I also have an Epiphone LP Junior that I use for altered tunings or slide (it’s setup pretty high) and a Squire bass. I have the bass ’cause every guitar player thinks they can play bass (they can’t, but they think they can). Actually, truth be told, bass was the first instrument that I played way back in Grade 7 so I bought the bass one day when I was feeling nostalgic. I don’t use it much but if I ever start recording at home, it’ll be nice to have. It plays surprisingly well.
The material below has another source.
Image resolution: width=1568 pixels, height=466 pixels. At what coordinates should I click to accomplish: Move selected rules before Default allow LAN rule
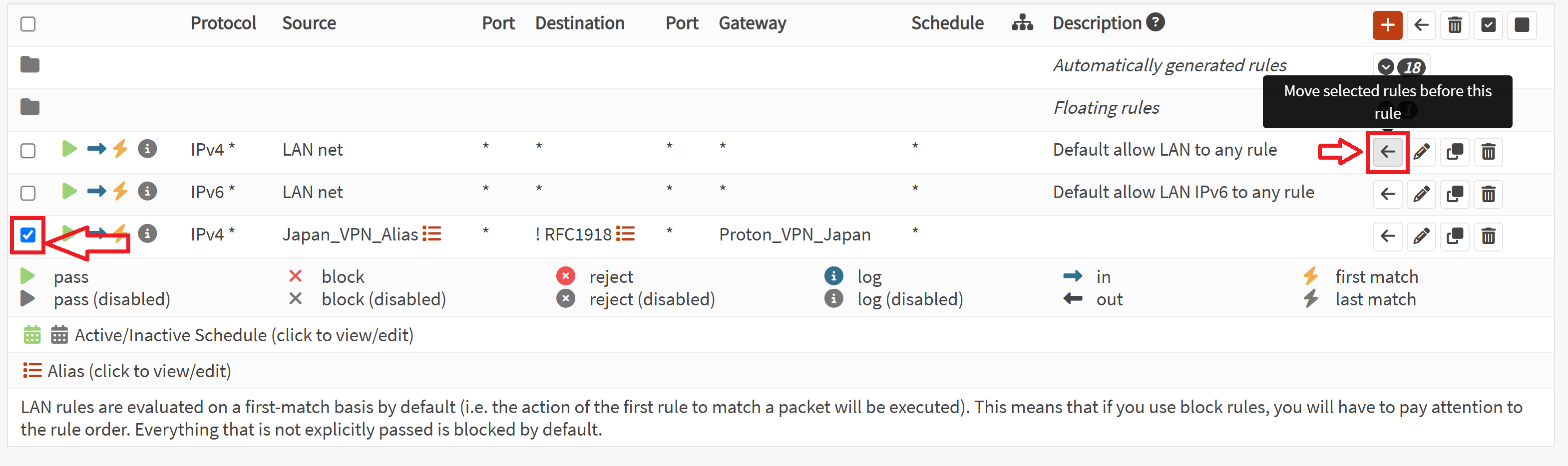tap(1387, 152)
For amplification, I use a Line6 AX2 modeling amp which I think is 100 watts but may be 150, I can’t remember. Does the job for loud so doesn’t really matter after that. For the kind of music that I enjoy playing, which is all over the guitar sound map (everything from AirSupply to Metallica to ZZ Top), I find the modeling amp to be ideal. I can dial in a patch with just about any combination of amp/cabinet/effect sound I want. Couple that with having both types of sound generators (humbuckers and single coils) on my guitars and there’s pretty much no sound I can’t get out of my rig. That’s not to say I wouldn’t like to have a tube amp and 1906A / 1960B stack to play around with, but for gigging and having to move stuff around, you can’t beat a 2×12 combo – enough bottom end to sound great and light enough not to kill your back or make you have to hire roadies (eats into the vast amount of money I make from playing).
For connecting everything, I use a Line 6 Relay wireless system with 3 transmitters and one receiver which means I don’t have to keep plugging and unplugging cables, just turn the selector switch to the right position on the receive when I change guitars.
For picks, I mostly use Dunlop Tortex 0.73mm (yellow) triangle or sometime 0.85 (green) on my electrics and acoustic guitars. I like the heavier picks but not to the point of using something like a metal pick, which I find just digs in too much. I like the Dunlop Tortex because unlike cellulose picks, they don’t seem to ever wear out, even if you’re doing lots of pick scrapes and stuff like that. They just seem to be indestructible. I also use some really floppy 0.043 nylon picks for hard strumming, like on Hearts “Crazy on You”.
For strings I use D’Addario Light Top, Heavy Bottom on the LP (0.010 – 0.052), standard super light’s on the Strat (0.009 – 0.042) and Elixir Nanoweb standard lights (0.011 – 0.053) on the acoustic and whatever I have lying around on the Epiphone.
Straps are all Levy’s with a couple of different kinds of strap lock in play (after you’ve had a guitar come off a strap and break things, you spend the extra $5-10 bucks on a strap lock!).
That’s about it for now, when I add more stuff, I’ll be sure to let you know!